Comparison of the therapeutic effects and pharmacokinetics of HI-6, HLö-7, HGG-12, HGG-42 and obidoxime following non-reactivatable acetylcholinesterase inhibition in rats

The oximes HI-6, HLo-7, HGG-12, HGG-42 and obidoxime were used in a previously developed rat model to evaluate the therapeutic effects of oximes other than acetylcholinesterase (AChE) reactivation (so-called “nonreactivating effects”). To test this, anaesthetized, atropinized and artificially ventilated rats (n=8 or 16) were poisoned with a three times LD50 dose of the potent AChE-inhibitor crotylsarin (CRS, i.v.). CRS-inhibited rat AChE reactivation by the oximes. Five minutes after poisoning the rats were treated (i.v.) with an oxime or saline and 10 min later artificial ventilation was terminated. Survival times were determined. Saline-treated animals died within 15 min. In comparison, treatment with HI-6, HLo-7, HGG-12, HGG-42 or obidoxine resulted in a significant prolongation of survival time. In the groups treated with HLo-7, HI-6 or HGG-12, 12–37% of the animals survived more than 24 h. It was investigated whether differences in pharmacokinetics of the oximes. The plasma half-lives of HI-6, HLo-7, HGG-12, HGG-42 and obidoxime amounted to 67, 63, 27, 55 and 179 min, respectively. At doses of 75 or 150 μmol/kg, all oximes could be detected in brain and medulla oblongata in similar amounts (6–10 nmol/g tissue). In vitro, all oximes were effective in restoring failure of neuromuscular transmission (NMT) caused by CRS, albeit with varying potency.

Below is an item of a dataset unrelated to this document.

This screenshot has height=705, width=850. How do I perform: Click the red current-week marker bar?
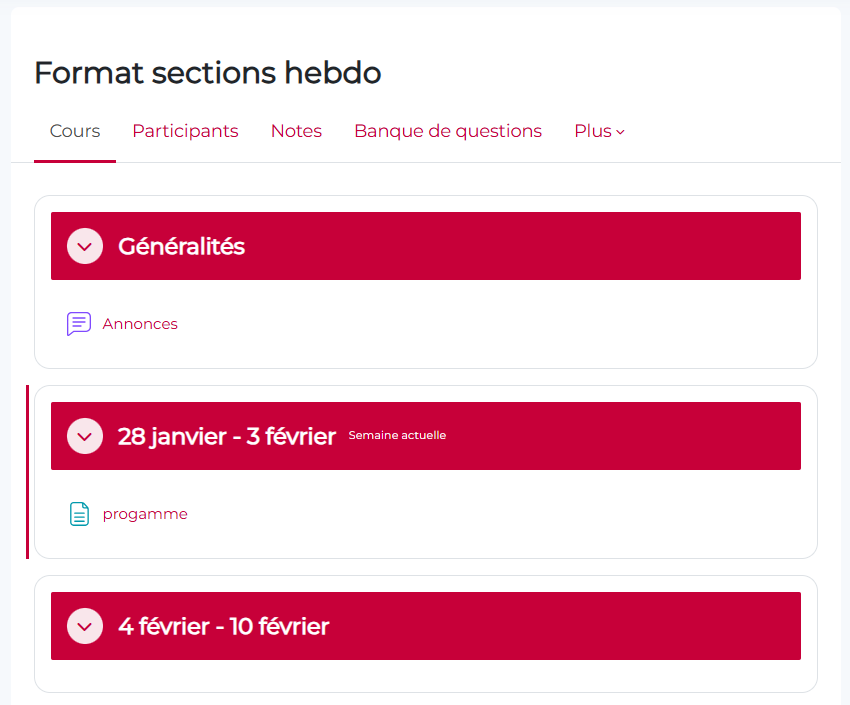(x=28, y=472)
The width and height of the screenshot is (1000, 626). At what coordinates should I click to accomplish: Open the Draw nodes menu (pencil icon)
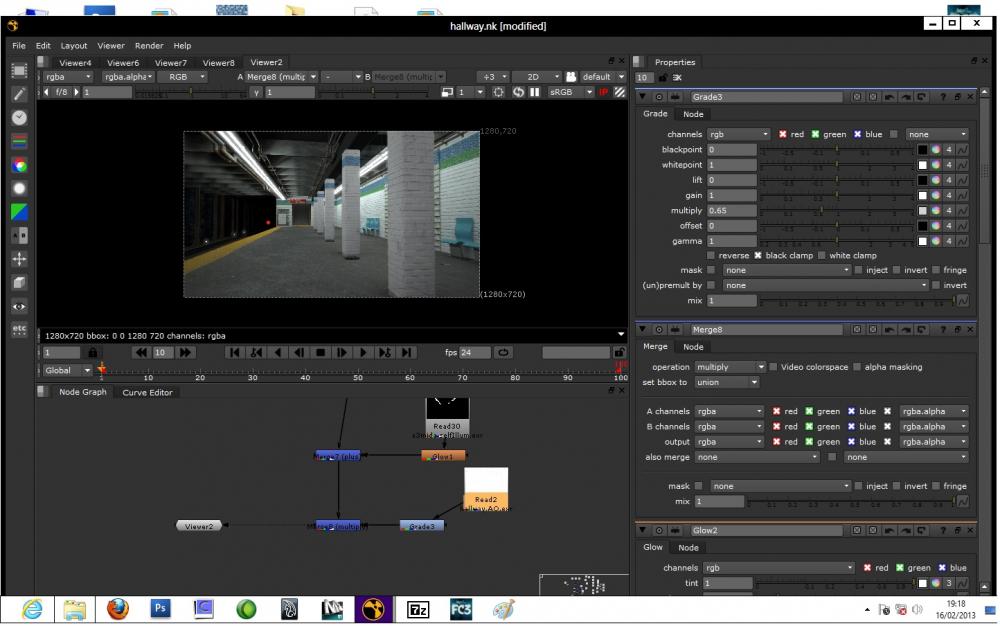point(19,94)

All oximes bound with affinities in the micromolar range to rat brain muscarinic receptors. The present results show that (1) prolongation of survival time following lethal intoxication with an organophosphate can be achieved by non-reactivating properties of the oximes and (2) the observed differences in a) pharmacokinetics, b) potency to restore NMT and c) affinity for muscarinic receptors of the various oximes do not correlate with the observed differences in therapeutic effectiveness. There-force, it is concluded that the prolongation of survival must be due to as yet undefined effects in the brain.